Cet attentat ne se définit pas uniquement par la nature de l’objectif choisi. C’est la barbarie qui constitue en elle-même le but du perpétrateur. Ce mélange de psychopathie et de djihadisme porte évidemment la signature de Daech. Mais le cas de Salhi montre que l’on aurait tort de considérer cette force de destruction comme un ennemi extérieur, agissant seulement par le biais d’éléments tapis dans l’ombre de nos sociétés européennes. Le caractère particulièrement abject de la décapitation résulte d’une intériorisation très profonde du crime de sang : c’est par l’édification d’un modèle imitable à tout moment par la pure cruauté, pas seulement par l’ampleur des destructions, que Daech s’incruste dans les têtes de jeunes hommes prêts à tout, comme s’ils avaient abandonné tout leur vécu antérieur dans une sorte d’acte vertueux ultime.

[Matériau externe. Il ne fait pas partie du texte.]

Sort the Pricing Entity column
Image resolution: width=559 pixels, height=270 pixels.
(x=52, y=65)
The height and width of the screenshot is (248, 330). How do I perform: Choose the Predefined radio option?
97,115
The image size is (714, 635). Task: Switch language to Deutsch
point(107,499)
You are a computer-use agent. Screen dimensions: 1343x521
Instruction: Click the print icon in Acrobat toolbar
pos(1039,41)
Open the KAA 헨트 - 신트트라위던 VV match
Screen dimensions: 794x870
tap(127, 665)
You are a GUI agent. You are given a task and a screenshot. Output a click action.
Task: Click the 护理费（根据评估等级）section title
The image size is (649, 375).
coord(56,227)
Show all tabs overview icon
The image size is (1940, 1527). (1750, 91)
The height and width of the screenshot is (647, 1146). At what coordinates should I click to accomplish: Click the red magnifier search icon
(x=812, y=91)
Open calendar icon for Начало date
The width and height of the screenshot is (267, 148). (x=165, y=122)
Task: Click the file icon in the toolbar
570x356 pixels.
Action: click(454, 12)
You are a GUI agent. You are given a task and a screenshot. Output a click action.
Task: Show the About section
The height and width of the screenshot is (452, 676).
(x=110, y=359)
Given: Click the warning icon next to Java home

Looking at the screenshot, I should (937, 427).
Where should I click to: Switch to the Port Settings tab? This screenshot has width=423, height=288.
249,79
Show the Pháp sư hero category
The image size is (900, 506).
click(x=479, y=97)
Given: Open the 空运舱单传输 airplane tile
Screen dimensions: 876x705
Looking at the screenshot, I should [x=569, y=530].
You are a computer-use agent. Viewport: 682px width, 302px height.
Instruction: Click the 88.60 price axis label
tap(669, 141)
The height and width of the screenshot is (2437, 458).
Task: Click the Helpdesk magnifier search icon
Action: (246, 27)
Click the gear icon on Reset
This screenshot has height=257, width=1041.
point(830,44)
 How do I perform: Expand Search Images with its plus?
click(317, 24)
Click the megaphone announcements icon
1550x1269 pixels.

En d’autres termes, le corps-à-corps atroce a pour finalité d’atteindre les systèmes démocratiques de manière interne, bien plus qu’externe, ce qui le rend spécialement redoutable. C’est une guerre qui utilise l’individu et ses libertés fondamentales, apanage des sociétés occidentales, pour frapper le stade collectif et déstabiliser les nations. Contrairement aux apparences, cette idéologie est sophistiquée ; elle repose sur la décérébration et le besoin de rattachement du  » perdant radical « , selon l’expression très juste de l’écrivain allemand Hans Magnus Enzensberger. Elle enrôle précisément des esprits faibles, qui se présentent sous des dehors normaux tout en dissimulant une intention haineuse au plus haut degré, profils a priori indécelables. Daech recrute, à l’inverse d’Al-Qaeda, non pas des combattants qui se cachent dans les vallées afghanes ou dans le Sahara, mais des citoyens qui se rendent à leur travail tous les matins – jusqu’au jour où ils passent à l’action. En photographiant leurs propres exactions, ces derniers rejoignent, sans changer de lieu, les exécutions de masse filmées par Daech au Moyen-Orient ; ils croient ainsi apporter leur pierre à l’héroïsme fanatique et contribuent à montrer à de nouveaux volontaires que le terrorisme de l’ultraviolence est le seul qui puisse rallier à lui toutes les autres formes du combat djihadiste. Daech est une forme d’extrémisme qui se nourrit du nihilisme occidental.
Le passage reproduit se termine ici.